La peur fait trembler ma voix. La peur qu'il soit parti, celle qu'il soit resté. L'une des deux est effrayante, tandis que l'autre est exaltante.
Après avoir pianoté sur son ordinateur, il relève le nez, un sourire désolé sur le visage.
— Je suis navré, mademoiselle, il a quitté l'hôtel il y a vingt minutes.
Je ravale ma déception et le remercie avant de replacer la bandoulière de mon sac et de quitter l'hôtel.
Je passe par les sorties de secours, un vent chaud me fouette le visage et je ravale les larmes. Je n'avais qu'à être plus rapide, qu'à ne pas tergiverser. Si j'avais été plus sûre de moi, je serais arrivée à l'heure. Je m'en veux, d'autant plus qu'à présent je sais que c'est ce que je voulais depuis le début, depuis qu'il me l'a proposé. J'avais juste trop peur pour faire le grand saut.
Je m'adosse au mur, un peu à l'écart. J'ai besoin de souffler, il ne me reste plus qu'à trouver un taxi et à repartir. Je pianote sur mon téléphone, à la recherche d'une compagnie. L'hôtel est un peu trop à l'écart et, si je dois attendre, je pense que je ne serai pas chez moi avant un moment. Juste le fait de penser chez moi me retourne le cœur.
J'expire en gonflant mes joues pour ne pas craquer. Je compose le numéro et porte le téléphone à mon oreille. Je balaie le parking du regard et mon cœur loupe un battement, lorsqu'il me semble le reconnaître. Je ne le distingue pas, mais à la façon dont mon cœur réagit, ça ne peut être que lui. Ma main s'abaisse et je raccroche au nez de l'opératrice.
La portière s'ouvre. Il apparaît et je perds mon souffle. La portière se referme. Il s'avance et je perds la raison.
Chacun de ses pas me semble être au ralenti, chacune de mes inspirations plus difficiles. Il s'approche, seule la route nous sépare, nos regards s'accrochent.
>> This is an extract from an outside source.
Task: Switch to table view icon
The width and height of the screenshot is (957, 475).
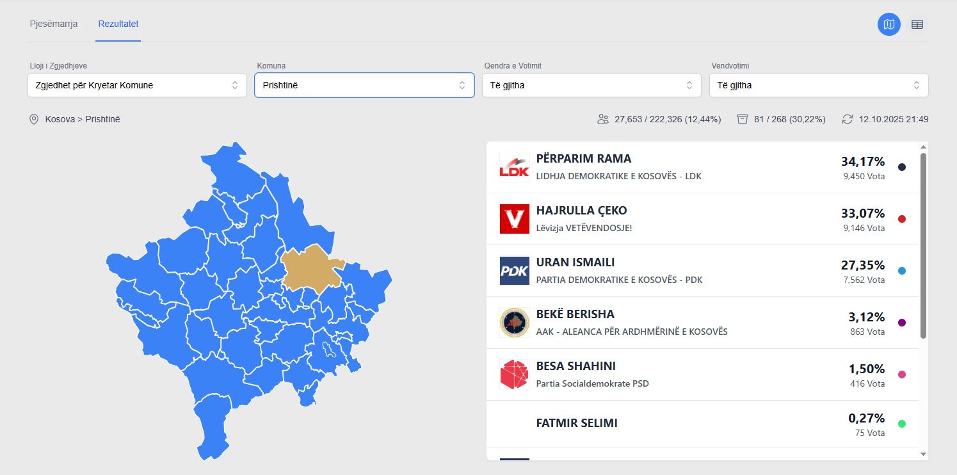Action: coord(917,24)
Le sien me fascine par son intensité. Il ne bouge plus et je comprends que c'est à moi de le rejoindre. Sans le quitter des yeux, mes doigts cherchent à tâtons la sangle de mon sac. Oui, j'ai bien trop peur qu'il ne soit qu'un mirage et qu'il disparaisse. Je soupire lorsqu'enfin le tissu entre en contact avec ma peau. Je me redresse et le pose sur mon épaule. J'avance jusqu'à la bordure du trottoir et c'est effrayée que je détache mon regard pour vérifier la circulation. Je fais un pas en avant et me retrouve sur la chaussée. Comme pour s'assurer que tout cela est bien réel, mon regard paniqué se porte sur l'autre côté. Je n'ai pas rêvé. Il est bien là.
Alors je traverse les quelques mètres qui nous séparent. L'odeur du bitume mouillé me chatouille le nez, cela m'apaise et j'arrive enfin devant lui. Mon esprit s'est fait plus serein, comme s'il savait que là était ma place, près de lui. Je n'ose pas rompre le silence, de peur de dire une bêtise.
— Vous êtes venue, constate-t-il troublé.
— Je suis venue, acquiescé-je dans un souffle.
Lui aussi avait peur de rêver ? Je voudrais savoir s'il ressent tout avec autant d'intensité que moi ? Ainsi, je me sentirais moins seule, moins perdue. Mais il me prendrait certainement pour une folle...
Je tais mes divagations et lui adresse un sourire rayonnant, parce que oui, à l'instant je suis comblée.